Page extract –
++++++

The Paradise Again World Tour was the fourth concert tour by Swedish supergroup Swedish House Mafia, in support of their 2022 album, Paradise Again. The tour originally had 44 dates, some of which were cancelled, though the band also added three dates (Los Angeles & a second San Francisco show) to the tour, and moved a show from MetLife Stadium to Madison Square Garden, as well as adding a 2nd date at MSG, one of which was cancelled.

Buildup
Before the tour began, the album was released in April 2022, this was followed by sets at Coachella alongside The Weeknd, after a last minute lineup change. They were originally scheduled to close the Friday night. During Coachella they also played an exclusive Spotify set, this was invite only and done as a release party. There where no other public shows between April 2022 and a set in July 2022 shortly before the tour began, this took place in Ibiza.

++++++

Actions to take –
1: Rewrite the part of the tour text that opens with the words containing "The Paradise Again" and closes with "which was cancelled.", replacing "supergroup" with "electronic group".
2: According to the tour text, what was the purpose of the exclusive Spotify set that Swedish House Mafia played during Coachella?
3: Continue the text about the Paradise Again World Tour after its final sentence.
The listing that comes next is separate material and unrelated to the tour text.

Extracted entries –
++++++

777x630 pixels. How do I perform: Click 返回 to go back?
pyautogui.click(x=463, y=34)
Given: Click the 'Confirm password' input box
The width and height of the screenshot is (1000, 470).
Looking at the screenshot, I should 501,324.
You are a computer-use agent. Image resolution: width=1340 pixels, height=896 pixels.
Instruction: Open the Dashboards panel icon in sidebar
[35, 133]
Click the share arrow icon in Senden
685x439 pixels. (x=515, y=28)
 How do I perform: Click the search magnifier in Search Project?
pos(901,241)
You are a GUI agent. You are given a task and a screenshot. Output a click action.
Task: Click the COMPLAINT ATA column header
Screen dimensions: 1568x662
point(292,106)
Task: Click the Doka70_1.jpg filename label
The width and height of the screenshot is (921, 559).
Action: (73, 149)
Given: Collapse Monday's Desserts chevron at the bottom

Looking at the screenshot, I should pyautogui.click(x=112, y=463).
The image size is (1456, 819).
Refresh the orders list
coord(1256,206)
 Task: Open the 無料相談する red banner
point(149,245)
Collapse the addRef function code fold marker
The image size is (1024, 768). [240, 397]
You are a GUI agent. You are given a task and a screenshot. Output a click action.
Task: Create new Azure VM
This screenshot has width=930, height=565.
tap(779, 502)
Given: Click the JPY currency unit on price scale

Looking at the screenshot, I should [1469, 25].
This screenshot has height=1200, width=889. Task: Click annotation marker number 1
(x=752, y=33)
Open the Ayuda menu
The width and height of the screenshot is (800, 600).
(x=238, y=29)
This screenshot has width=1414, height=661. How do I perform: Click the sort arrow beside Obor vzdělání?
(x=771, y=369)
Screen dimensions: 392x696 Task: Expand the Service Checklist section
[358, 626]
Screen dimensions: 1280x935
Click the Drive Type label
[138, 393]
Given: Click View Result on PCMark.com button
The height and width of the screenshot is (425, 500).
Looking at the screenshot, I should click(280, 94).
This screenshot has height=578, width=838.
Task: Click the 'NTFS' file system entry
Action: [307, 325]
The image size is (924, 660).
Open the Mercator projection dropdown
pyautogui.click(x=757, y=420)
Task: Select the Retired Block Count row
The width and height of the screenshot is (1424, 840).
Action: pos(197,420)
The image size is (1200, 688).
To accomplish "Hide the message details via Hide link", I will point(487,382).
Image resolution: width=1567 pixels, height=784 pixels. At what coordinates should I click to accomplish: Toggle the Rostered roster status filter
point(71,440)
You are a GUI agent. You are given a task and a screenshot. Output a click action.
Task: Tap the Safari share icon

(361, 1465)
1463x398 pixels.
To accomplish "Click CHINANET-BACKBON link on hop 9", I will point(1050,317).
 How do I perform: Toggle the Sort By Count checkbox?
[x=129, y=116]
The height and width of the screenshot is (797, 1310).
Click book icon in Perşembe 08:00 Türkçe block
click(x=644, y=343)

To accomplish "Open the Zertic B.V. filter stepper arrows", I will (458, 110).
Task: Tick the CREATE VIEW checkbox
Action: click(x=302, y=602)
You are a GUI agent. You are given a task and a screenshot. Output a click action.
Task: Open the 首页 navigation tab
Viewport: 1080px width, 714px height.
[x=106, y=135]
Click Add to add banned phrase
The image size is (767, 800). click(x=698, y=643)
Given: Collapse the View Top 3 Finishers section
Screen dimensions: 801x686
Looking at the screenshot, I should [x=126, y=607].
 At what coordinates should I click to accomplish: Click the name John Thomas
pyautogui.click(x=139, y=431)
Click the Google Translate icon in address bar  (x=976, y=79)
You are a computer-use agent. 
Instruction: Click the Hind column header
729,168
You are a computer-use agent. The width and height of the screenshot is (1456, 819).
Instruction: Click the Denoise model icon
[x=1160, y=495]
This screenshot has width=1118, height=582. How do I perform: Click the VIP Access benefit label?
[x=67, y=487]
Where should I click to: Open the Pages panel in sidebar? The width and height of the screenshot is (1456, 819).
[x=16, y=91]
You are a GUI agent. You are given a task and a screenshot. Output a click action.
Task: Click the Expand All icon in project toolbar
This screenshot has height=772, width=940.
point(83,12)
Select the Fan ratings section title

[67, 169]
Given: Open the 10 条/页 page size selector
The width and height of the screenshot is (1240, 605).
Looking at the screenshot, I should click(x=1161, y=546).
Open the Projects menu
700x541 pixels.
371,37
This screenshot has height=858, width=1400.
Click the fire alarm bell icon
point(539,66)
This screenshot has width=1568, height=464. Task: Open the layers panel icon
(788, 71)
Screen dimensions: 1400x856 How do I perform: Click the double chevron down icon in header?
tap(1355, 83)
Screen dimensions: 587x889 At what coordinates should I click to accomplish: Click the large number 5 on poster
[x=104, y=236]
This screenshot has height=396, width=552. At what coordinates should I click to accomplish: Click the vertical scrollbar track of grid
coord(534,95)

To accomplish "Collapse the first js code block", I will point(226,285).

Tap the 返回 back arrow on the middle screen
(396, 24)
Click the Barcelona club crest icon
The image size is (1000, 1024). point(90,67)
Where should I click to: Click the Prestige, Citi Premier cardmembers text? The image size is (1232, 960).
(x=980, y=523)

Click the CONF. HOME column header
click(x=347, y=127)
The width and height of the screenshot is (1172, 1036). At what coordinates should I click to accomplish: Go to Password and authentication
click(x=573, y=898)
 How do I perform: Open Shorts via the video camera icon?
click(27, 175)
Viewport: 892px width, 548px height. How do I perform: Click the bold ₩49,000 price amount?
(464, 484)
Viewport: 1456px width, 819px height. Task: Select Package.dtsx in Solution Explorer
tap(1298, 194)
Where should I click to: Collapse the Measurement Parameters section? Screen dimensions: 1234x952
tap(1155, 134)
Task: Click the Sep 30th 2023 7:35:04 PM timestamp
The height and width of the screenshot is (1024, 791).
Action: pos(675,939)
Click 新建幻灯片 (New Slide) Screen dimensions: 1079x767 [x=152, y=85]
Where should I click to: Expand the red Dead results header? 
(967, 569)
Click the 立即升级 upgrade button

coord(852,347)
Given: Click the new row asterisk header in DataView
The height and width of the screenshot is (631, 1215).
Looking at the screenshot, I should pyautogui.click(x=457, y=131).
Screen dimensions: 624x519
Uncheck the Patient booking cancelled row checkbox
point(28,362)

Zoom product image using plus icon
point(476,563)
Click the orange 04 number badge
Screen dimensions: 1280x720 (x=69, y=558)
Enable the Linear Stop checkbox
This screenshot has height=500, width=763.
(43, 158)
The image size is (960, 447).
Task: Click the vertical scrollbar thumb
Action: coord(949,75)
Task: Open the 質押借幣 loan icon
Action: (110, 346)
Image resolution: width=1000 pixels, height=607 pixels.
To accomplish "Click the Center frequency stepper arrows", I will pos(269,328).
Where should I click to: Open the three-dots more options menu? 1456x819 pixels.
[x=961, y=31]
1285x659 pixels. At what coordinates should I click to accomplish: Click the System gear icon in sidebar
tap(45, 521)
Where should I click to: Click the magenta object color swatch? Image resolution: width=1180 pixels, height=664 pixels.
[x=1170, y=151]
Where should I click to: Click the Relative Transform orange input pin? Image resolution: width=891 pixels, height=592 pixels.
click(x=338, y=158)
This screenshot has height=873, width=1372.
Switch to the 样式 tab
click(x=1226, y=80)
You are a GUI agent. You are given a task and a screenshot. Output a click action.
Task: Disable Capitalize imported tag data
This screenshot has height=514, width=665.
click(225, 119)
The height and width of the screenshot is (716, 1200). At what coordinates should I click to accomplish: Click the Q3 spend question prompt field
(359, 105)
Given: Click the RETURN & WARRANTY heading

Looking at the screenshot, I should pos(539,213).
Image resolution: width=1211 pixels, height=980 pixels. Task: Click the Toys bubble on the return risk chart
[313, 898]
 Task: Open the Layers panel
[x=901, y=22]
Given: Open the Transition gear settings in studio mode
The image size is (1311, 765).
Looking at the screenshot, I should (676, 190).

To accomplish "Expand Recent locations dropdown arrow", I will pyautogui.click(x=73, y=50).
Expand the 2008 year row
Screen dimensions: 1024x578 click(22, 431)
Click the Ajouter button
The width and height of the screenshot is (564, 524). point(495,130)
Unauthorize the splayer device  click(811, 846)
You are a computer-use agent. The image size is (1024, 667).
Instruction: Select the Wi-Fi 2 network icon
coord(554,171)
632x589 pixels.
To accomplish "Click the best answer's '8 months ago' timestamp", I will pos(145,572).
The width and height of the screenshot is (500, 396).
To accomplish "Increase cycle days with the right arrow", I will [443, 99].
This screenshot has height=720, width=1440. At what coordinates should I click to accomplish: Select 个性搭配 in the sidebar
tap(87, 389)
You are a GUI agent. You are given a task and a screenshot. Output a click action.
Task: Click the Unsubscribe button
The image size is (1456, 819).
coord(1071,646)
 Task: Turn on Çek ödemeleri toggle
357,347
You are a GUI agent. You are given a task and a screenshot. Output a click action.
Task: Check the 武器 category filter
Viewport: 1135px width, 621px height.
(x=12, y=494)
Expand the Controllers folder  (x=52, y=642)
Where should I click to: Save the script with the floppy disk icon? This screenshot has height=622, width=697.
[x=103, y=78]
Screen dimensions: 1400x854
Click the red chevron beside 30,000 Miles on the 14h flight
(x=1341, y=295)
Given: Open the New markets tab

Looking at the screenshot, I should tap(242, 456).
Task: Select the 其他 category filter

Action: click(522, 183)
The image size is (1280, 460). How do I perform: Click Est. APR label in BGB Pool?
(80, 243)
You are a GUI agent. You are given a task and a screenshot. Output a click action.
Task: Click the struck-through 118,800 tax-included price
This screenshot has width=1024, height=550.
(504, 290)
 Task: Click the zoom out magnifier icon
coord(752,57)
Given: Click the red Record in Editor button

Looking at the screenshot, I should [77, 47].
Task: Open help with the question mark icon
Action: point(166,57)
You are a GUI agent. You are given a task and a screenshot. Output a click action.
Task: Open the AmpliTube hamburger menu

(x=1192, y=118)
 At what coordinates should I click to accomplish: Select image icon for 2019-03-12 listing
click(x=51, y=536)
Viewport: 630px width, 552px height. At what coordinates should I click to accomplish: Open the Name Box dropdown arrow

++++++

Results –
1:
The Paradise Again World Tour was the fourth concert tour by Swedish electronic group Swedish House Mafia, in support of their 2022 album, Paradise Again. The tour originally had 44 dates, some of which were cancelled, though the band also added three dates (Los Angeles & a second San Francisco show) to the tour, and moved a show from MetLife Stadium to Madison Square Garden, as well as adding a 2nd date at MSG, one of which was cancelled.

2: The invite-only Spotify set was held as a release party for the album.

3:
Setlist
This set list is representative of the show in Miami on July 29, 2022. It is not intended to represent all concerts for the tour.

 "Can U Feel It"
 "It Gets Better (Stockholm Version)" / "Greyhound" / "Can U Feel It"
 "Miami 2 Ibiza (Swedish House Mafia 2022 Rework)" / "Can U Feel It"
 "Sacrifice (Remix)"
 "19.30" / "We Come, We Rave, We Love"
 "Calling On" / "Laktos"
 "Lifetime (Swedish House Mafia 2022 Rework)" / "Be" / "Show Me Love" / Knas"
 "Calling" / "Tell Me Why"
 "Frankenstein" / "More Than You Know" / "Teasing Mr. Charlie"
 "Antidote (Swedish House Mafia 2022 Rework)"
 "Redlight"
 "Dream Bigger"
 "One (Your Name)"
 "Don't Go Mad"
 "For Sale (Swedish House Mafia Remode)" / "Jack U"
 "Rave n' Roll (Corey James Remix)"
 "Time" / "Reload"
 "Leave The World Behind (Swedish House Mafia 2022 Rework)"
 "Love Inc" / "In My Mind (Axwell Mix)" / "Phunk (Swedish House Mafia 2022 Rework)"
 "Suffocate" / "Turn On The Lights Again.."
 "Moth to a Flame (Remix)"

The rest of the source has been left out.